Returns: pd.DataFrame - Query results.

Examples:

# Single-table query
db.load(["target/close", "target/volume"], where="code = '000001'")

# Cross-table query (datetime + code are used as JOIN keys)
db.load(["target/close", "quotes/volume"], where="date = '2024-01-01'")

# Explicit alias
db.load(["target/close_post AS close", "quotes/vwap AS vwap"])
upsert()

Upsert rows from a DataFrame into a Parquet-backed table.

def upsert(
    self,
    table: str,
    df: pd.DataFrame,
    keys: List[str],
    partition_by: Optional[List[str]] = None,
) -> None
compact()

Compact partition directories of a Parquet-backed table.

def compact(
    self,
    table: str,
    compression: str = "zstd",
    max_workers: int = 8,
    engine: str = "pyarrow",
) -> List[str]
execute() / query()

#####

(DIRECTIONS):
a – Copy from the API reference excerpt, word for word, the passage starting with "Returns: pd.DataFrame - Query" and going on through "as JOIN keys)".
b – Summarize the API reference excerpt in two sentences.

(RECORDED INFORMATION):
#####

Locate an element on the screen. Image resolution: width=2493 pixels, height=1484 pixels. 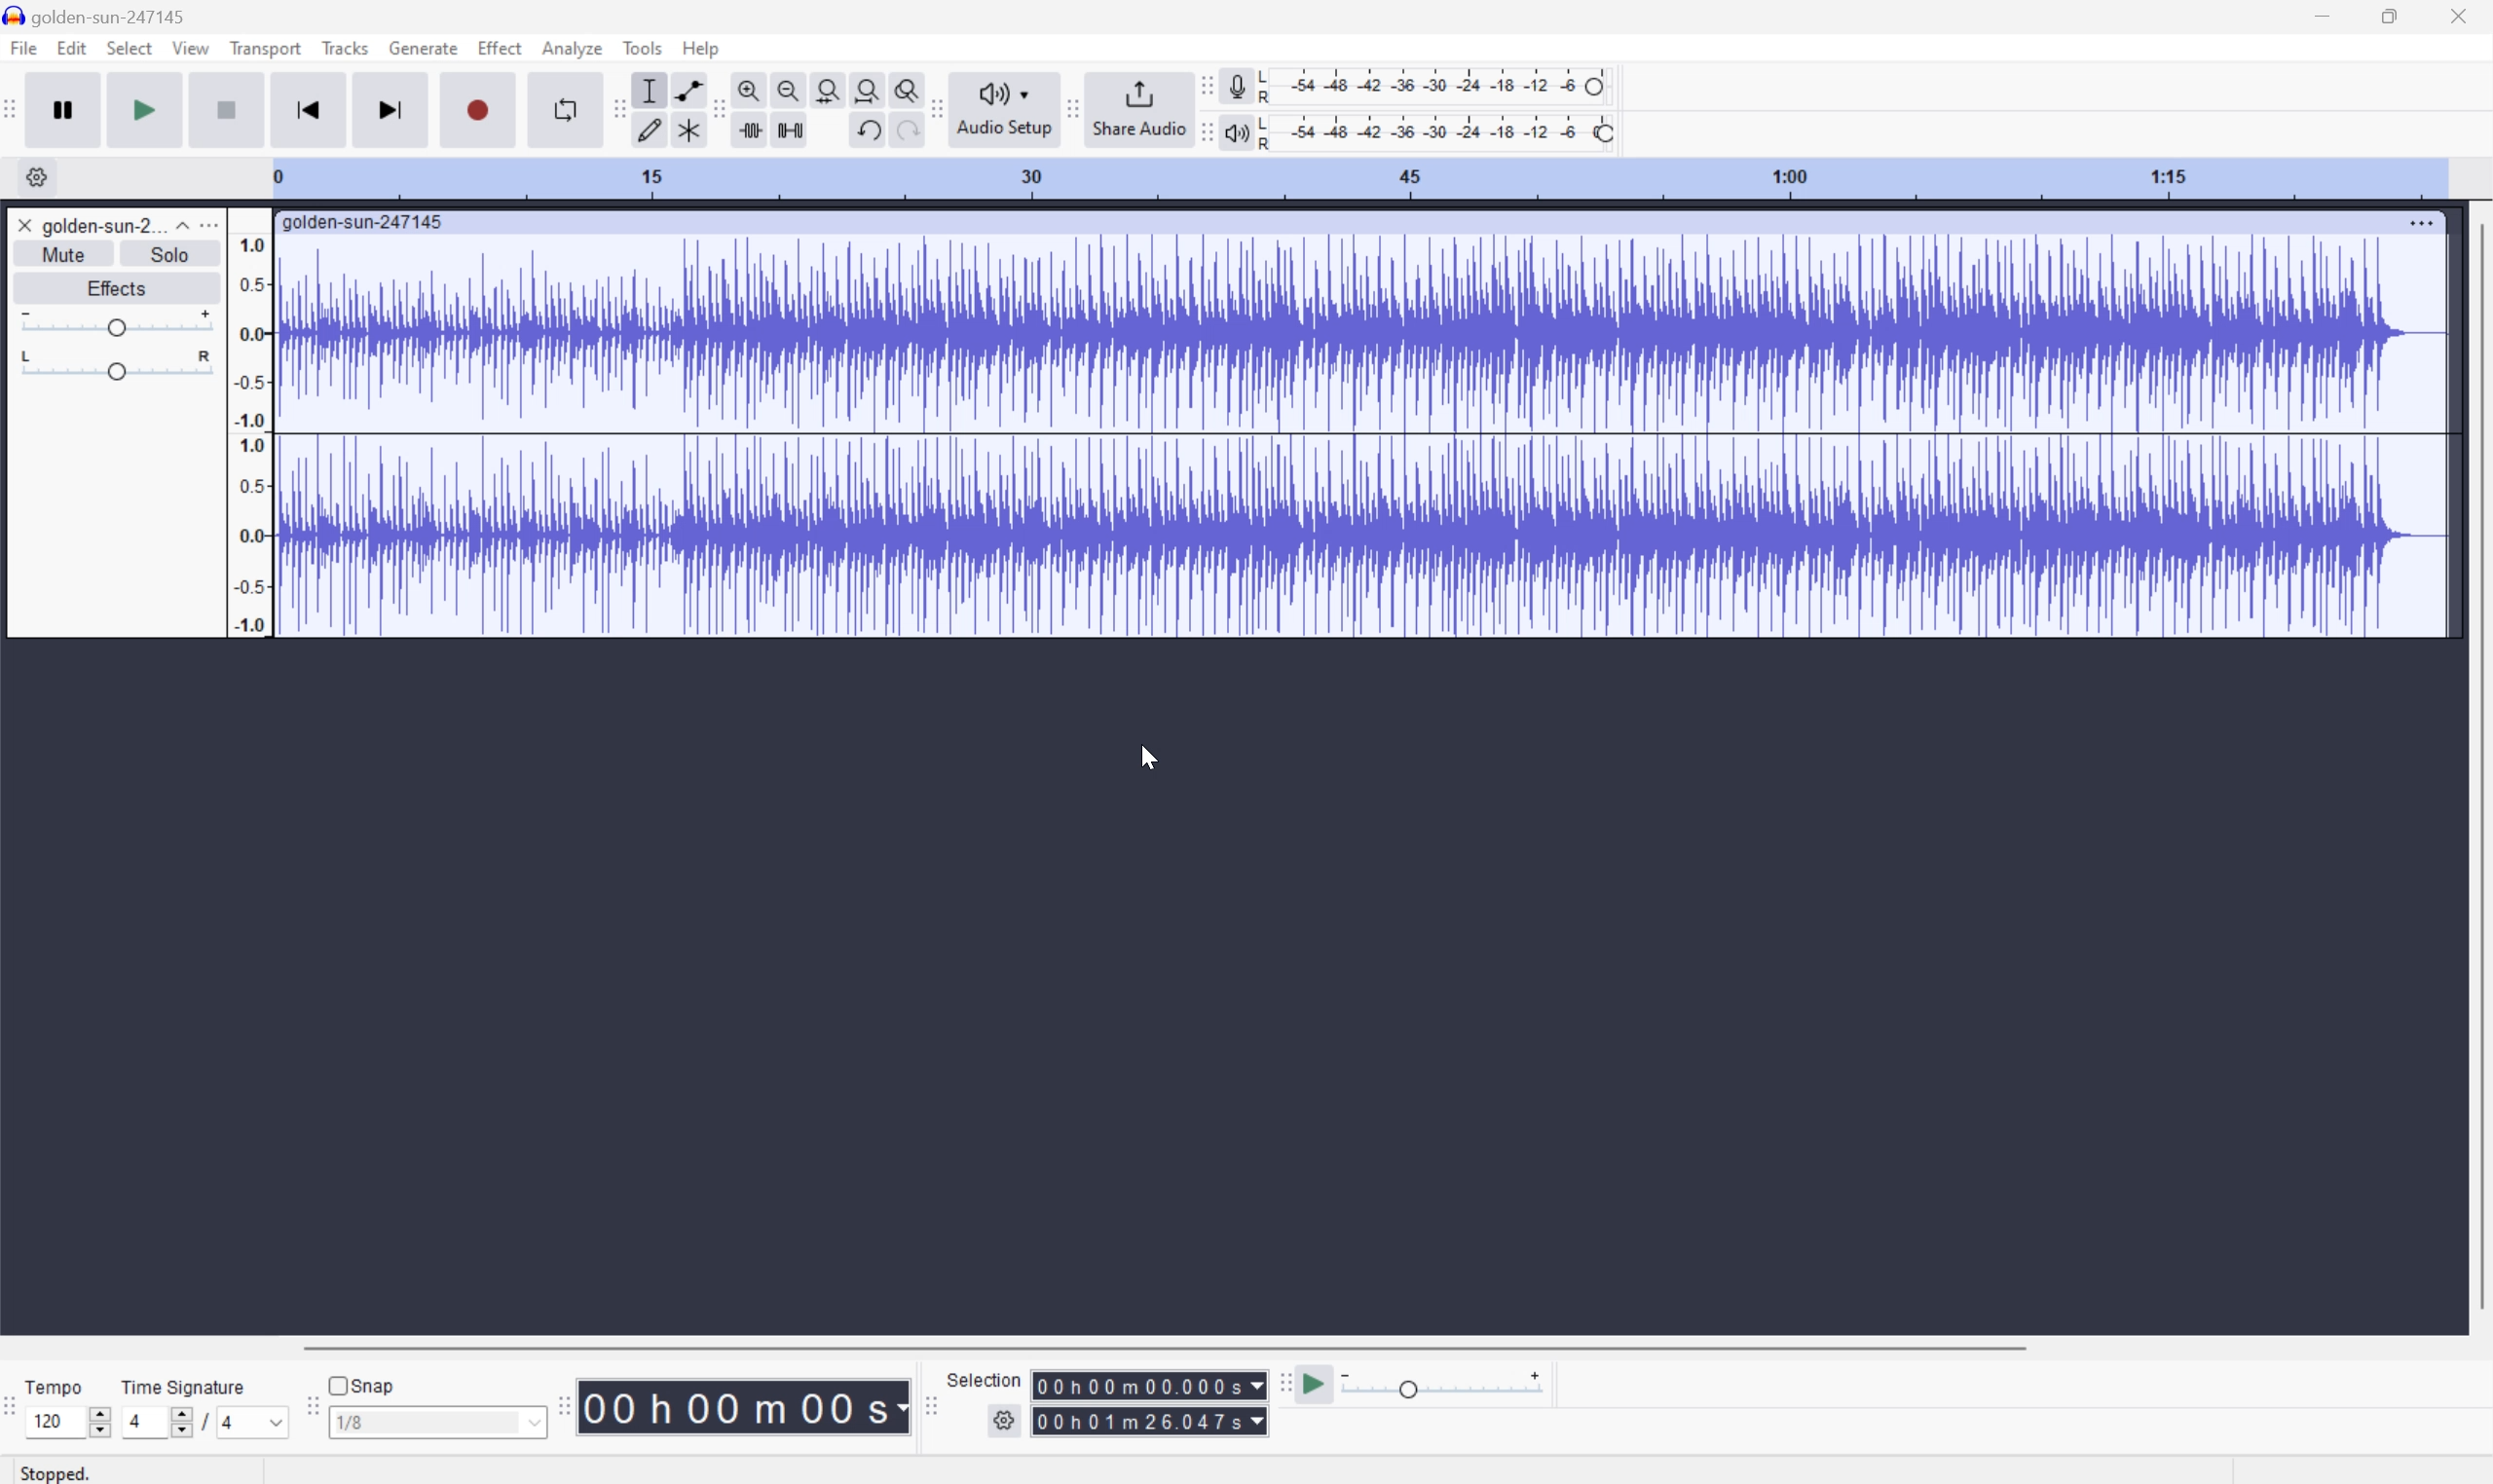
Enable looping is located at coordinates (563, 110).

#####

(RESULTS IN ORDER):
a –
Returns: pd.DataFrame - Query results.

Examples:

# Single-table query
db.load(["target/close", "target/volume"], where="code = '000001'")

# Cross-table query (datetime + code are used as JOIN keys)

b – The API reference excerpt states that query results are returned as a pandas DataFrame and gives db.load examples for a single-table query, a cross-table query joined on datetime and code, and explicit column aliases. It also documents upsert(), which upserts rows from a DataFrame into a Parquet-backed table using given keys and optional partition columns, and compact(), which compacts the partition directories of such a table with defaults of zstd compression, eight workers, and the pyarrow engine.